Lost Building of the Week-- March 21st

Fidelity Storage and Warehouse Company Fireproof Building

1811 Market Street

If you're gonna make a building thin, that's the facade you want!
                   Check that tall motherfucker out... the fun thing about it is that the building isn't really that tall! It was thin and surrounded by smaller structures, giving it a sense of being purely monolithic. Most people, however, would barely ever see it from the front. Almost everyone who has ever seen this building only knows it from the humongously wide brick wall on the Eastern side.
             
If you can't find it in this picture... get some better fucking glasses.
                    This is the kind of building that doesn't mind letting you know what its name is and takes it to the extreme. The huge wall was emblazoned with giant lettering that said "FIDELITY STORAGE" with and extra "STORAGE" thrown in vertically just in case. It was written on the other side as well, but not as big.
                     Back in the late 19th Century, Fidelity Storage was a nationwide company that would franchise storage locations like McDonald's restaurants. In the mid-1880's, they got some dude named A.C. Craig, Jr. to invest with some of his buddies into a Philadelphia Fidelity Storage location. The company was incorporated on April 12, 1887. They built a six story warehouse at 1817 Market and had another warehouse at 50 N. Delaware Avenue.
                   Business was very good... Fidelity Storage didn't just store your shit... they would pick it up, pack it, and deliver it to the building. When you wanted your shit back, they would deliver it and unpack it for you. It was more like a bank for furniture than a self-storage place. By the mid 1890's, they were ready to expand.. but the plot of land they owned only had thirty-four feet of Market Street frontage left on it. What's could they do? Go up!!
                  In 1895, plans were put together by architect Charles Balderston for a 12-story fire and burglar-proof fortress that would fit into the 34' x 180' foot space left on the Fidelity property. He would give it a kick-ass terra cotta facade filled with tiny details.

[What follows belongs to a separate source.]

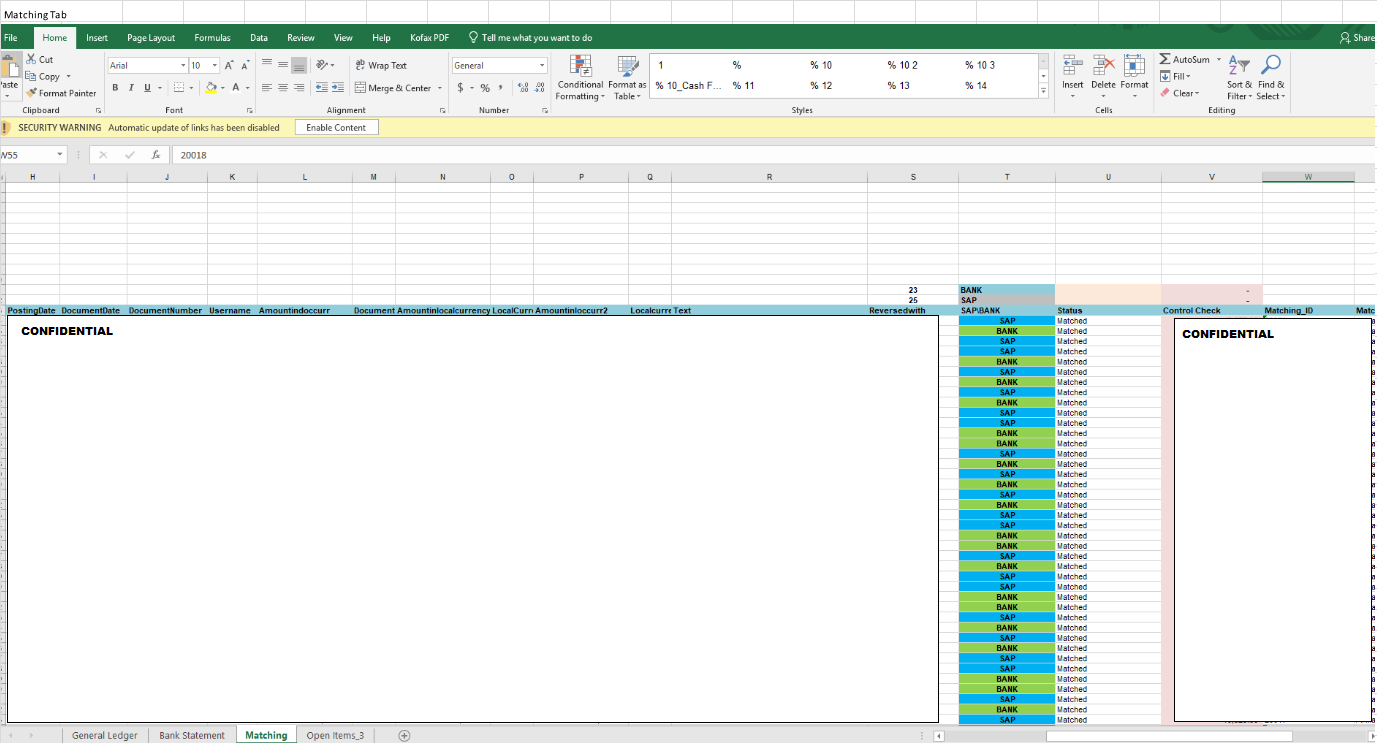
Task: Toggle Wrap Text on selected cell
Action: coord(381,65)
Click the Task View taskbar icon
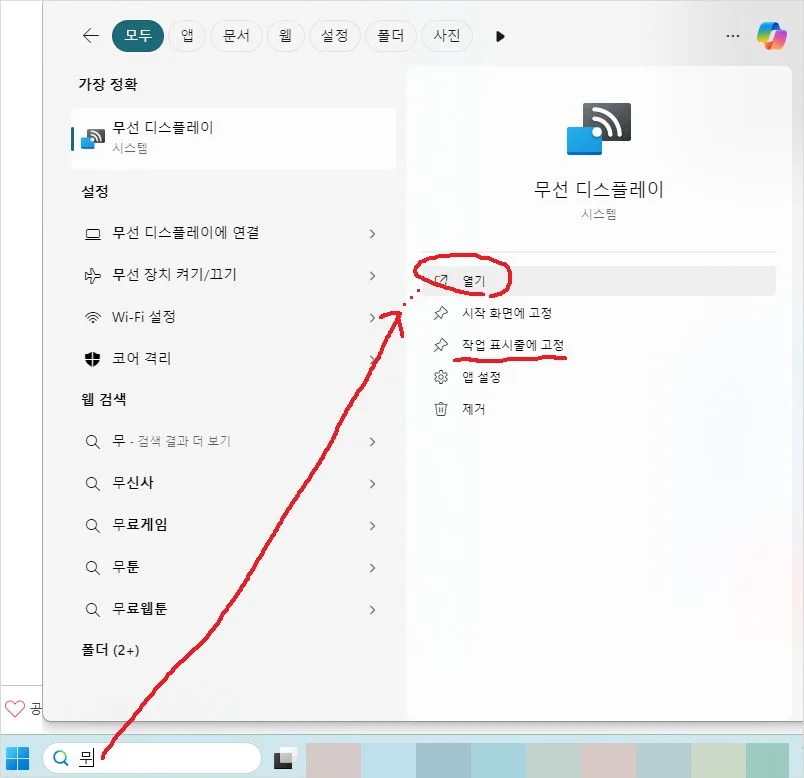Image resolution: width=804 pixels, height=778 pixels. 284,759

Like a disembodied dog head floats through the air with its toddler slaves in fruit-bearing shackles.
                      Once built, it became known as the Fidelity Storage Fireproof Building. It was billed as the tallest and only fireproof storage building in the city. Thirty years later, in 1922, a 17' x 180' addition was thrown on the Eastern side and the massive FIDELITY STORAGE lettering was completely redone on the new Eastern wall. The addition, though small, added 50% more storage space, or at least that's what they claimed. One year after the addition was completed, a fire took down the smaller Western portion of the building and the Fidelity Storage Fireproof Building lived on as the main Fidelity Storage building. It would carry the scars from the fire on its Western wall for the rest of its life.
                      After that, the building languished on for decades, at this point dirtied up from the Chinese Wall behind it... but strangely found a way to survive. When the Chinese Wall was taken down, many of the buildings next to it were as well. Somehow, Fidelity Storage managed to stay standing. Even as Penn Center was later built and kept creeping westward, Fidelity Storage lived on.

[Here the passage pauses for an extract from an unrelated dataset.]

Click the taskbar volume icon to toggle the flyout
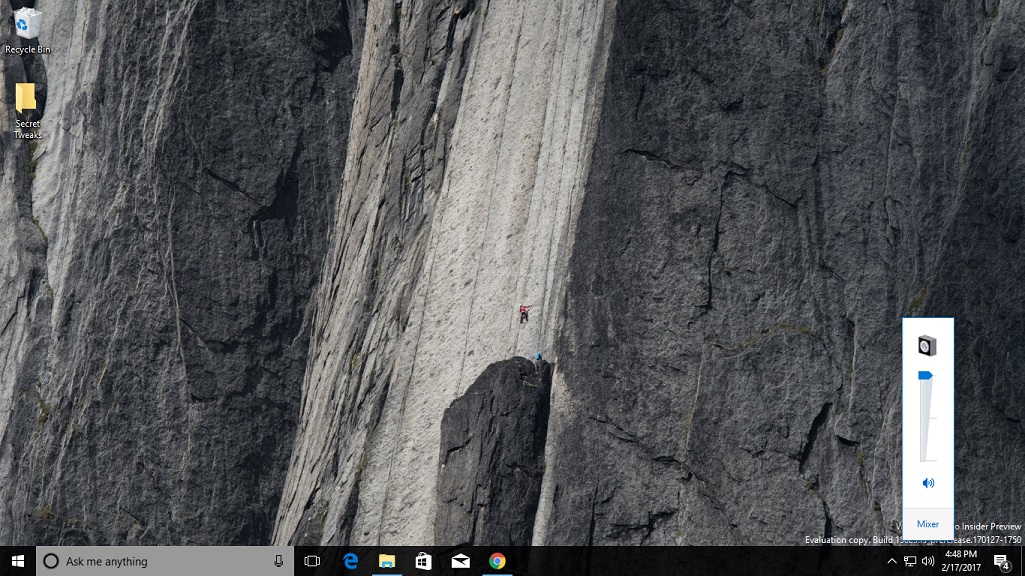The width and height of the screenshot is (1025, 576). point(928,561)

Still visible in this primordial view of Penn Center. That vertical writing makes sense now!
                         In fact, the Fidelity Storage and Warehouse Company Fireproof Building made it all the way up to 1976. That's pretty fucking astounding when you consider that pretty much every block around it had changed up to that point. After demolition, the site was an empty lot for five whole years until the extremely boring-looking 10 Penn Center was built.

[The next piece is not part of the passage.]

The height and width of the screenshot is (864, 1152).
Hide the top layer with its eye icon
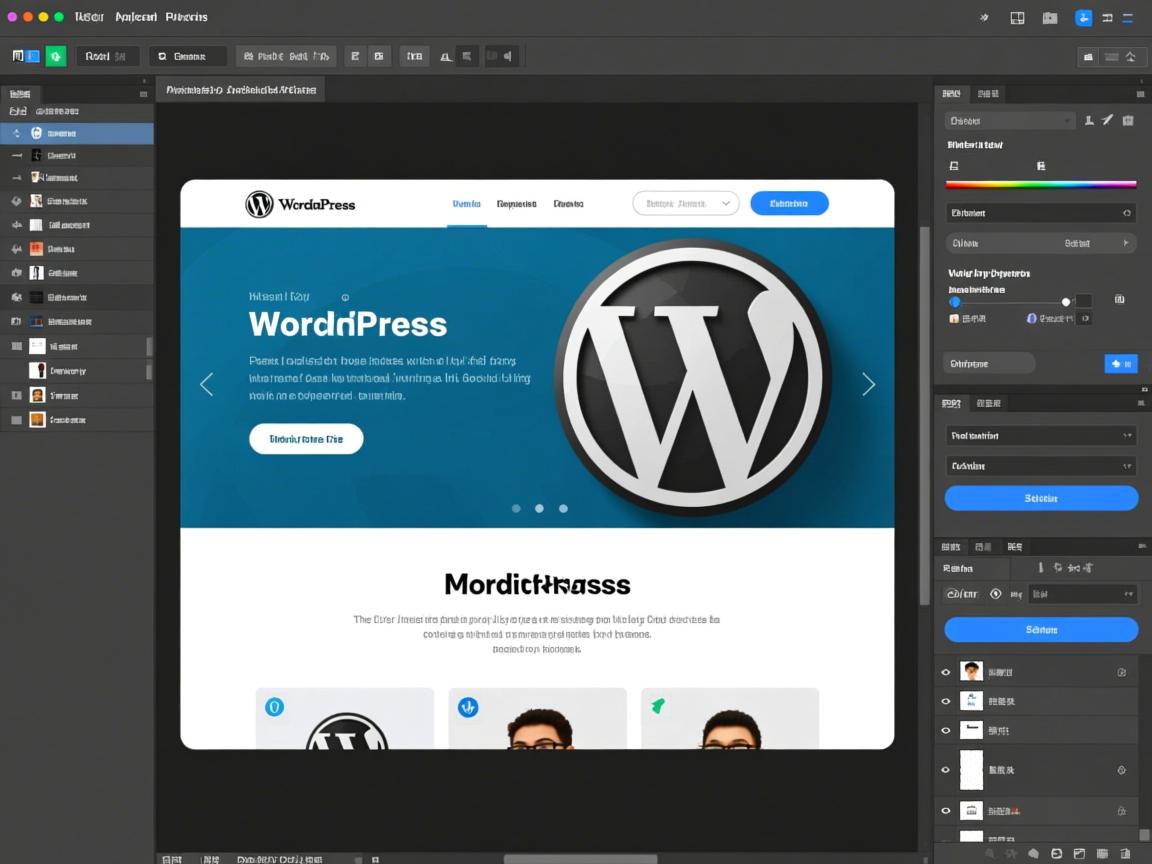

Demolition in progress. The big-ass lettering faded and was overtaken by another painted-on sign at this point. That little building to the right shows that some buildings deserve to be lost.
                          What a shame. Such a thin building could have been incorporated or built around the tall skyscrapers that replaced it. It would be a cool thing to have around today, a crazy terra cotta facade in between glass-walled skyscrapers. At least a similarly-sized building as this still stands at the 1300 block of Chestnut (the Cunningham Piano Building/Scientology Tower) and at least there's plenty of old storage buildings left around town that have gigantic lettering on their sides, but they're not nearly as impressive as this beast. Donkey nuts.

3 comments:

  1. What's the story with the little building on the right? I know it was part of the greyhound terminal, but what was that little part in the picture? What was there?

    ReplyDelete
  2. Here ya go:

    http://www.cardcow.com/168392/greyhound-bus-terminal-transportation-building-philadelphia-pennsylvania/

    ReplyDelete
  3. For a while there was a (20?) lane bowling alley in the ground floor of the bus terminal.